The core problem is: Players have to take on both the role of the experiencer and the screenwriter, which makes the creative burden too high; the characters have no real memories, and the relationship cannot be built; the interaction remains at the level of conversation and lacks shared experiences.
Jiban's solution is to increase the depth of the relationship and lower the creative threshold. The AI generates world maps and NPC figures so that users can focus on "what kind of life they want to experience"; the long - term memory and the self - functioning world make the AI partner truly "present", rather than just reacting passively.
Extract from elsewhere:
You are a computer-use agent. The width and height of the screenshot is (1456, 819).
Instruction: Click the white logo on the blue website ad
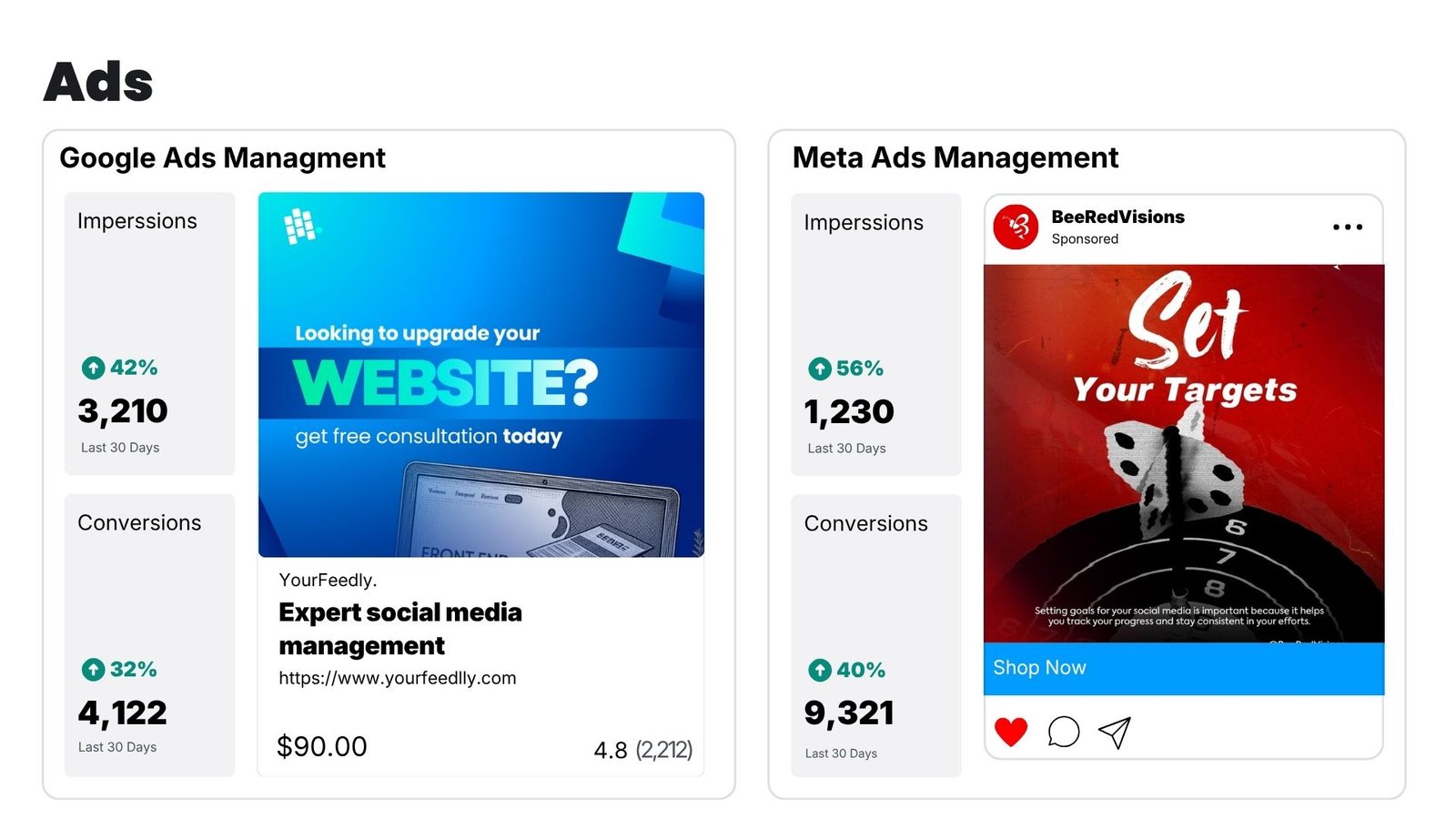(x=300, y=226)
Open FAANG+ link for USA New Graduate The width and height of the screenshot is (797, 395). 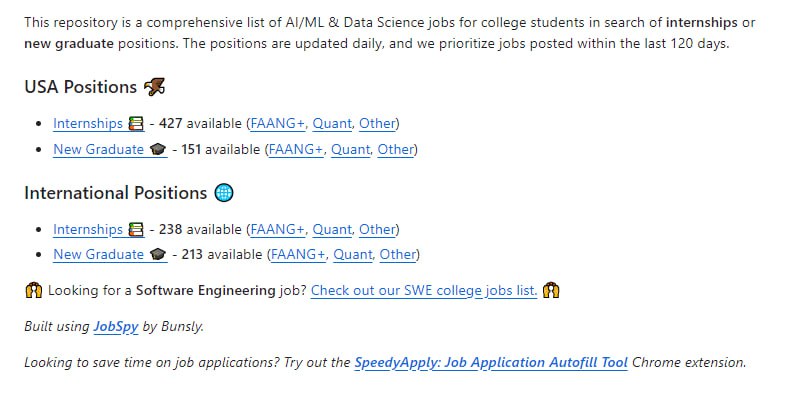(x=296, y=149)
This model of shared experiences not only solves the retention problem but also creates a new experiential dimension.
According to information, the core users during the product's testing phase are divided into three categories: people who want to relax through shared experiences after work, creators who spend more than a month improving their own world, and relationship researchers who are interested in how the AI understands them.
Some users said: "It doesn't have to be exciting, I just need a comfortable place to lay down my worries." Some creators repeatedly revised the world settings just to experience "another positive life". These feedbacks confirm the team's intention: Users don't come to Jiban to play, but to "live". In the virtual world, if people really want to make the AI a friend, they must have "shared experiences".
Source: Screenshot of the Jiban app
For a small team like Shanghai Xiaojianbing Technology, it's not easy to realize these experiences, but the rapid development of AI offers the team new opportunities.
In the more than six months since the project started, the team has carried out four or five "radical iterations". The first version was more focused on an "observation game" – users gave the AI advice and observed its actions; after the iteration, the current concept of "shared experiences" was introduced, where users actually enter the world and deal with different events together with the AI.